# Source data:
-*-

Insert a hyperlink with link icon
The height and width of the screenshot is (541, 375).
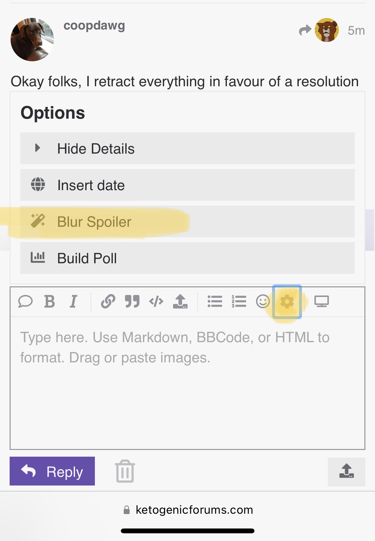click(x=108, y=301)
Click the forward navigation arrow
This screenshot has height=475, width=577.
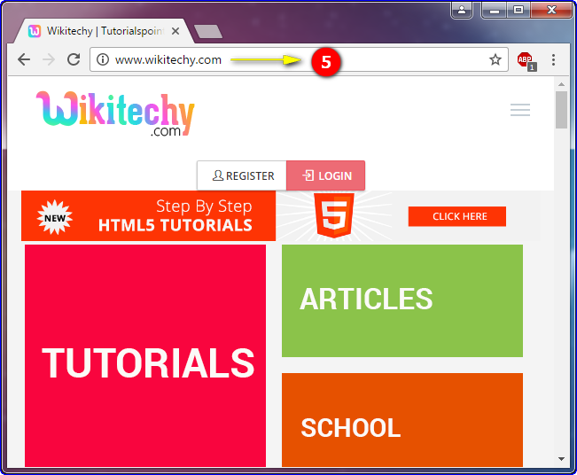pyautogui.click(x=49, y=60)
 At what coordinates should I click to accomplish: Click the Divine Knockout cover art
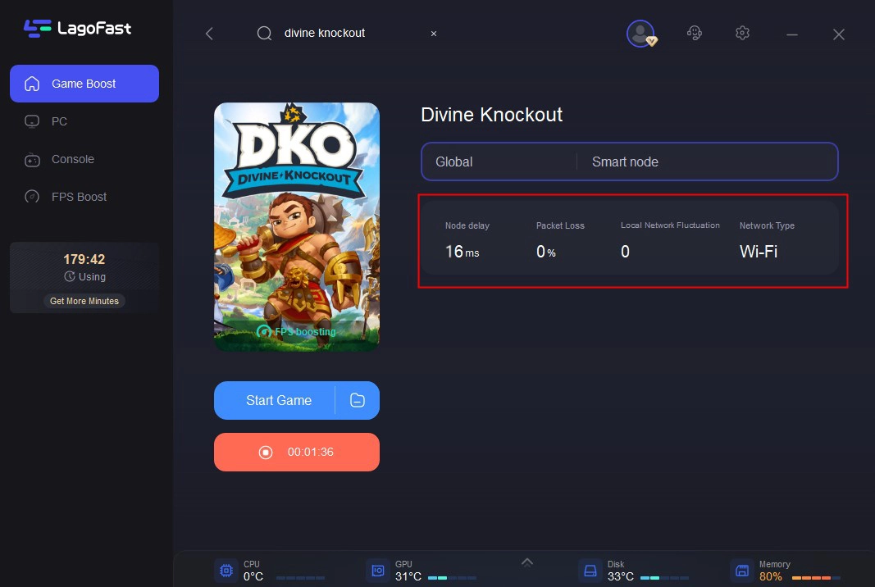tap(296, 227)
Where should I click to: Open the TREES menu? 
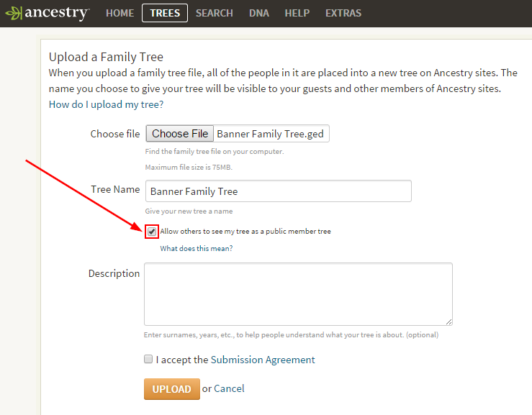165,13
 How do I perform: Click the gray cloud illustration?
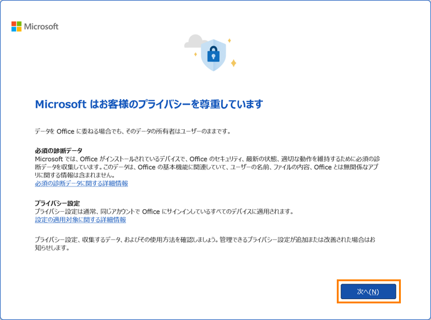[194, 42]
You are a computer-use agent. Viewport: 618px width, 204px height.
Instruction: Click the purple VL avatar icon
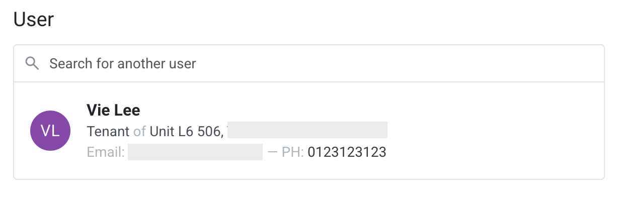coord(50,131)
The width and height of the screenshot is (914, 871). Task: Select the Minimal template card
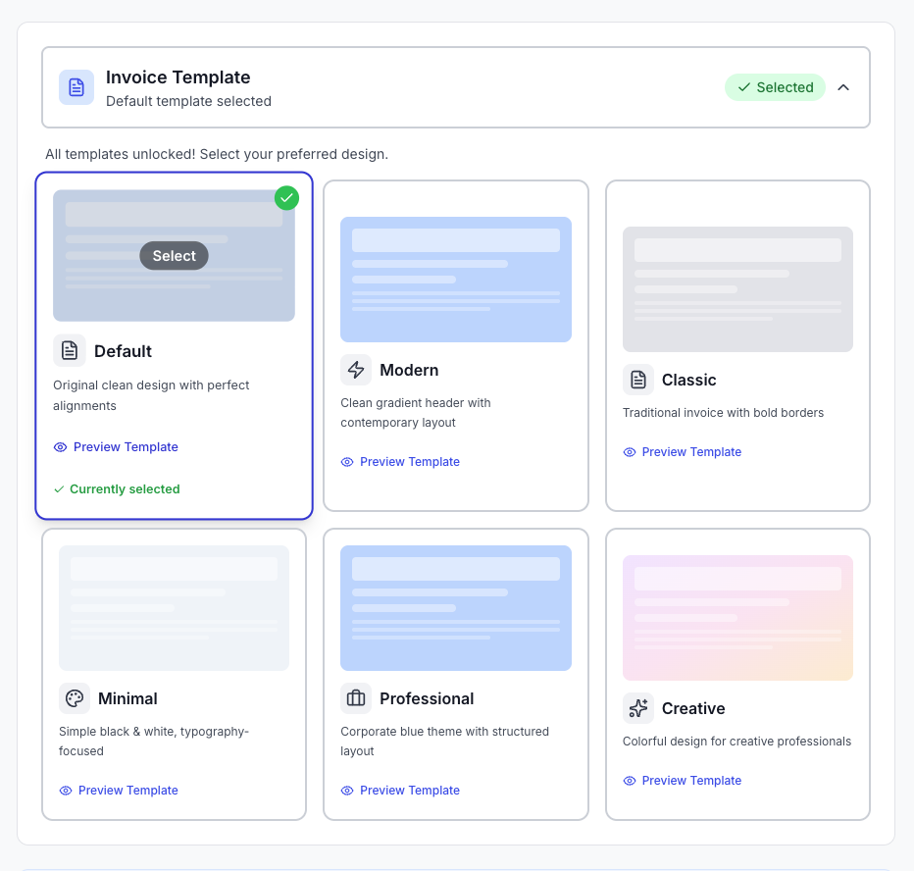[174, 674]
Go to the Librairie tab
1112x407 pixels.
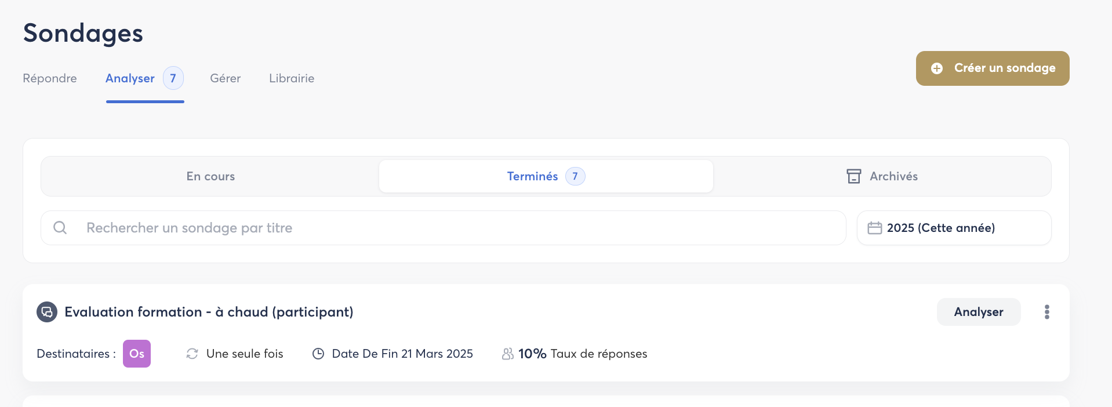[292, 78]
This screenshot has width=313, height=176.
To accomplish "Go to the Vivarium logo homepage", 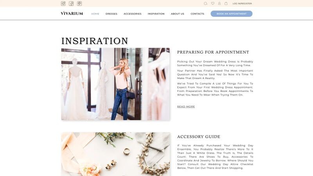I will point(72,13).
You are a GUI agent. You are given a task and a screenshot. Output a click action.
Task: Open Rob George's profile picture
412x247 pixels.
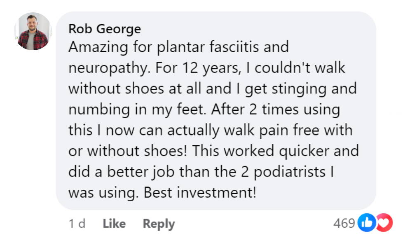pyautogui.click(x=33, y=31)
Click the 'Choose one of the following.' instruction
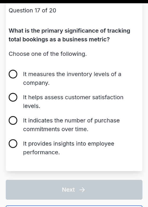This screenshot has width=148, height=207. coord(48,54)
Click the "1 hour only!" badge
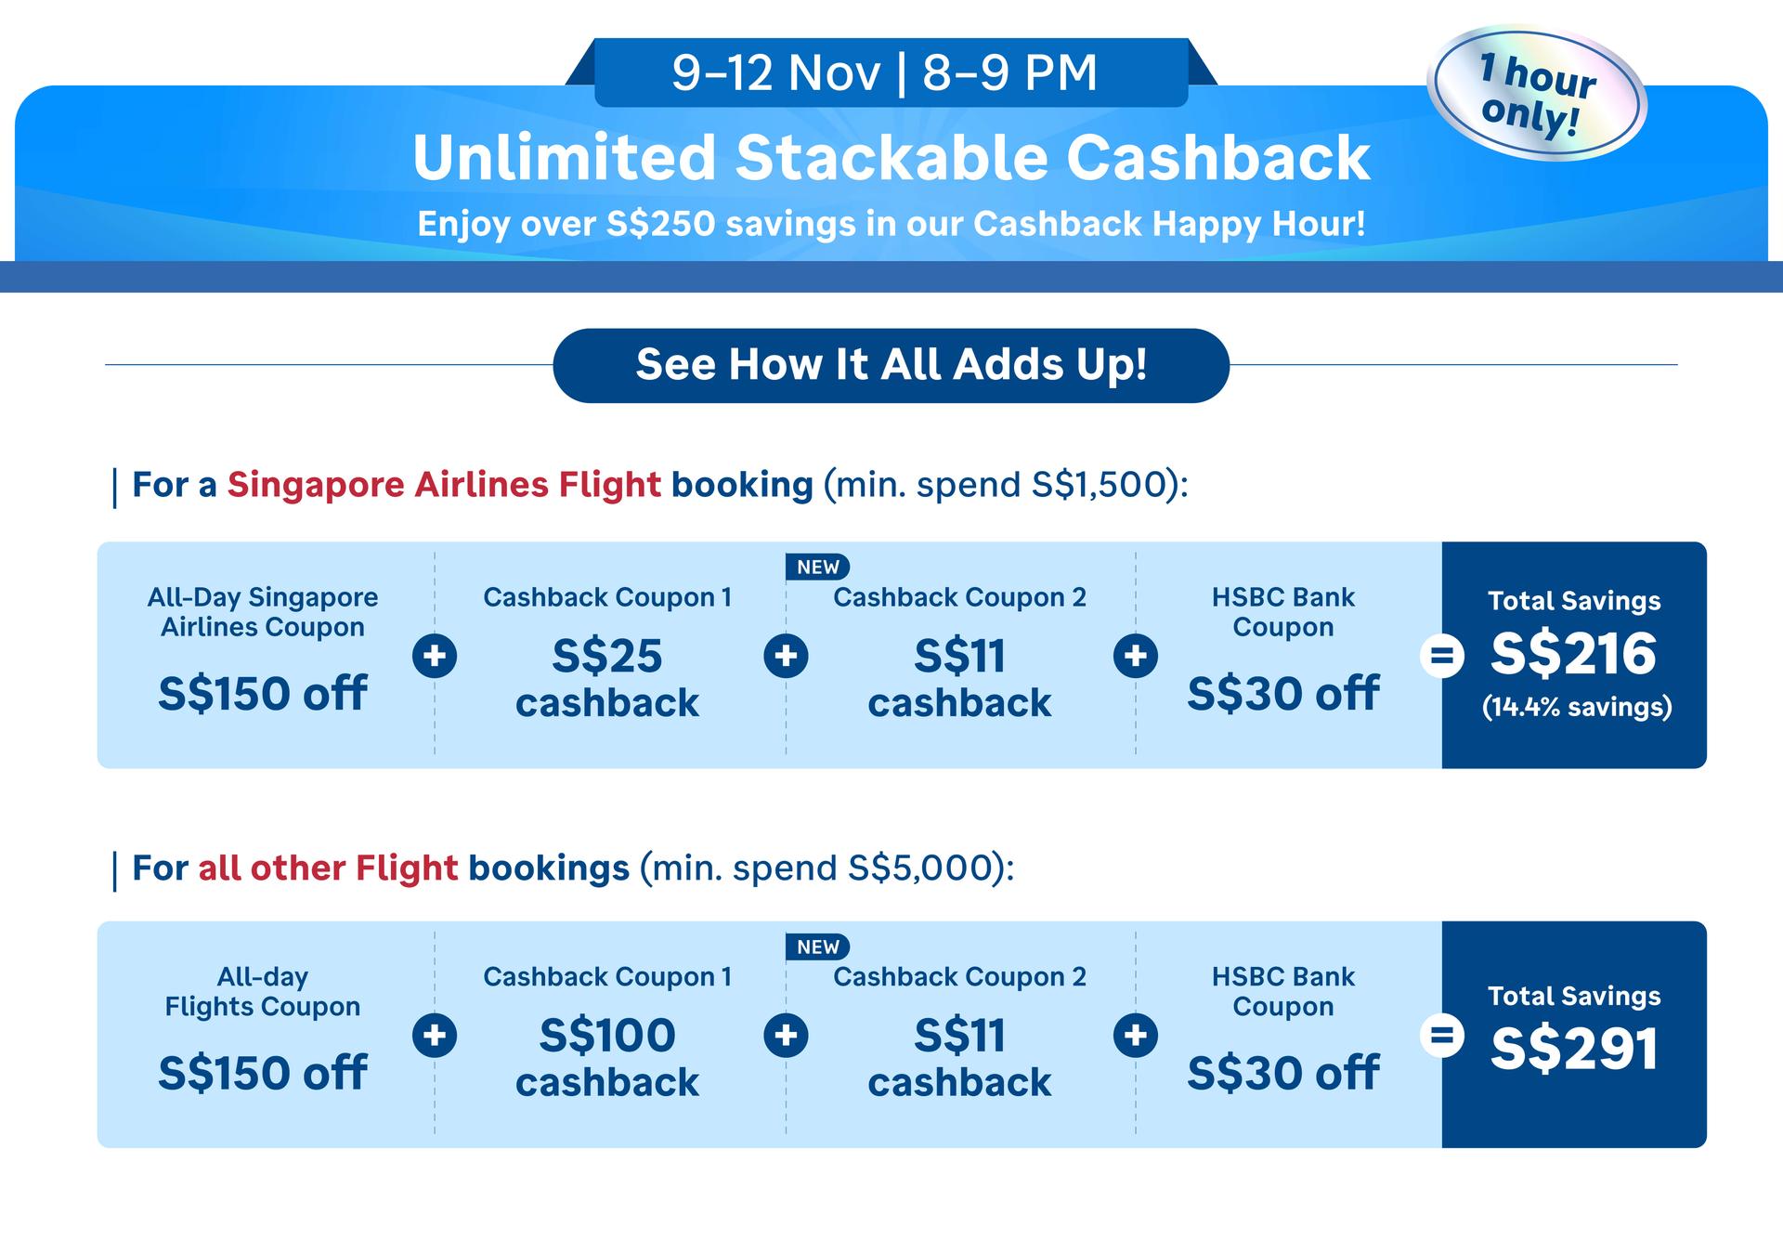Viewport: 1783px width, 1240px height. tap(1537, 93)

-*-

Could you copy out every line in the listing where the word "agent" appears?

# Response to the exercise:
You are a computer-use agent. Viewport: 618px width, 204px height.
You are a GUI agent. You are given a task and a screenshot. Output a click action.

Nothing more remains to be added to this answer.